Brief
The entries are to be repeated in full, without any change.

** Opening Material for this exercise block **

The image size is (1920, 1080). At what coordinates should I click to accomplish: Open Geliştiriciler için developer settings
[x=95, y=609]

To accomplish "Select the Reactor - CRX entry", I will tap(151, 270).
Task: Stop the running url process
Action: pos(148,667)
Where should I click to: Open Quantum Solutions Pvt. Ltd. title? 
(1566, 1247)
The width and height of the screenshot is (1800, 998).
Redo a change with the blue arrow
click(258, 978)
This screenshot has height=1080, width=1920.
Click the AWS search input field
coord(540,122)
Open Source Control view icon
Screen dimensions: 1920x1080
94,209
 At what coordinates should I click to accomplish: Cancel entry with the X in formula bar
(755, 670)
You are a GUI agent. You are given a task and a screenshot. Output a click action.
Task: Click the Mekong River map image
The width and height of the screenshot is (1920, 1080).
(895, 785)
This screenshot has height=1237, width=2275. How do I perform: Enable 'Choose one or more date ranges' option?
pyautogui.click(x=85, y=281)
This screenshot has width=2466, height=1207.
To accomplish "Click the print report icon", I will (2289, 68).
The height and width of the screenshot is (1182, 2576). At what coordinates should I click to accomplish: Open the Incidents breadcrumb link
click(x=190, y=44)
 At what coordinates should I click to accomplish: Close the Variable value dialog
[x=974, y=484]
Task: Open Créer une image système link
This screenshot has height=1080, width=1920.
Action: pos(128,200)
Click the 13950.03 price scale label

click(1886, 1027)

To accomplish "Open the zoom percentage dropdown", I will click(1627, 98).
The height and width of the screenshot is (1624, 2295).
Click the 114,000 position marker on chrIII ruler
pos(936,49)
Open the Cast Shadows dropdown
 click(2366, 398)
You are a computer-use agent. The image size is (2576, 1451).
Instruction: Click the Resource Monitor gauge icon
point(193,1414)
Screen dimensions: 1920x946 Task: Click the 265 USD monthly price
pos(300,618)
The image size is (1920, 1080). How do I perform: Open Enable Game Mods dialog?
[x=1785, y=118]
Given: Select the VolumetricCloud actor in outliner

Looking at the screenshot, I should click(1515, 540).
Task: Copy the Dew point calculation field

** Closing Material for this exercise block **

Written solution
The image size is (1920, 1080). At what coordinates should I click to accomplish: Open Geliştiriciler için developer settings
[x=95, y=609]

To accomplish "Select the Reactor - CRX entry", I will tap(151, 270).
Task: Stop the running url process
Action: pos(148,667)
Where should I click to: Open Quantum Solutions Pvt. Ltd. title? 
(1566, 1247)
The width and height of the screenshot is (1800, 998).
Redo a change with the blue arrow
click(258, 978)
This screenshot has height=1080, width=1920.
Click the AWS search input field
coord(540,122)
Open Source Control view icon
Screen dimensions: 1920x1080
94,209
 At what coordinates should I click to accomplish: Cancel entry with the X in formula bar
(755, 670)
You are a GUI agent. You are given a task and a screenshot. Output a click action.
Task: Click the Mekong River map image
The width and height of the screenshot is (1920, 1080).
(895, 785)
This screenshot has height=1237, width=2275. How do I perform: Enable 'Choose one or more date ranges' option?
pyautogui.click(x=85, y=281)
This screenshot has width=2466, height=1207.
To accomplish "Click the print report icon", I will (2289, 68).
The height and width of the screenshot is (1182, 2576). At what coordinates should I click to accomplish: Open the Incidents breadcrumb link
click(x=190, y=44)
 At what coordinates should I click to accomplish: Close the Variable value dialog
[x=974, y=484]
Task: Open Créer une image système link
This screenshot has height=1080, width=1920.
Action: pos(128,200)
Click the 13950.03 price scale label

click(1886, 1027)

To accomplish "Open the zoom percentage dropdown", I will click(1627, 98).
The height and width of the screenshot is (1624, 2295).
Click the 114,000 position marker on chrIII ruler
pos(936,49)
Open the Cast Shadows dropdown
 click(2366, 398)
You are a computer-use agent. The image size is (2576, 1451).
Instruction: Click the Resource Monitor gauge icon
point(193,1414)
Screen dimensions: 1920x946 Task: Click the 265 USD monthly price
pos(300,618)
The image size is (1920, 1080). How do I perform: Open Enable Game Mods dialog?
[x=1785, y=118]
Given: Select the VolumetricCloud actor in outliner

Looking at the screenshot, I should click(1515, 540).
Task: Copy the Dew point calculation field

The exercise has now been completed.